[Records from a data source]
=== Begin Enclosure ===
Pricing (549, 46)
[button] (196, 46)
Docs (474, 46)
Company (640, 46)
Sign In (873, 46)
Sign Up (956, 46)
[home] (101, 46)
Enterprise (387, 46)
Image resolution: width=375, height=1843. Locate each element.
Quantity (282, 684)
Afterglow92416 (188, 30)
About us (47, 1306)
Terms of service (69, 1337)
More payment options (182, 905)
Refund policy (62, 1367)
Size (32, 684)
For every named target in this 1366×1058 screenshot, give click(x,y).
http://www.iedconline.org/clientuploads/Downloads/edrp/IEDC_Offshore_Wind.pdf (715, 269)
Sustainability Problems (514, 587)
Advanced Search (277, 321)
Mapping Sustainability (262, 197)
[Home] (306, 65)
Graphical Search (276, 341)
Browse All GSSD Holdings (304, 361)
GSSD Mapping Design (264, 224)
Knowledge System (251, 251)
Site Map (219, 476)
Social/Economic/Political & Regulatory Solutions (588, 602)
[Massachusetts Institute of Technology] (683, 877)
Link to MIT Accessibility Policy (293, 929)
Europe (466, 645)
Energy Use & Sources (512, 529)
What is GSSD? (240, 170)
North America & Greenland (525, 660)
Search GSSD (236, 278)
=== End Enclosure ===
Task statement — Repeat back the data above, exact to the last character.

Response —
Pricing (549, 46)
[button] (196, 46)
Docs (474, 46)
Company (640, 46)
Sign In (873, 46)
Sign Up (956, 46)
[home] (101, 46)
Enterprise (387, 46)
Image resolution: width=375, height=1843. Locate each element.
Quantity (282, 684)
Afterglow92416 (188, 30)
About us (47, 1306)
Terms of service (69, 1337)
More payment options (182, 905)
Refund policy (62, 1367)
Size (32, 684)
For every named target in this 1366×1058 screenshot, give click(x,y).
http://www.iedconline.org/clientuploads/Downloads/edrp/IEDC_Offshore_Wind.pdf (715, 269)
Sustainability Problems (514, 587)
Advanced Search (277, 321)
Mapping Sustainability (262, 197)
[Home] (306, 65)
Graphical Search (276, 341)
Browse All GSSD Holdings (304, 361)
GSSD Mapping Design (264, 224)
Knowledge System (251, 251)
Site Map (219, 476)
Social/Economic/Political & Regulatory Solutions (588, 602)
[Massachusetts Institute of Technology] (683, 877)
Link to MIT Accessibility Policy (293, 929)
Europe (466, 645)
Energy Use & Sources (512, 529)
What is GSSD? (240, 170)
North America & Greenland (525, 660)
Search GSSD (236, 278)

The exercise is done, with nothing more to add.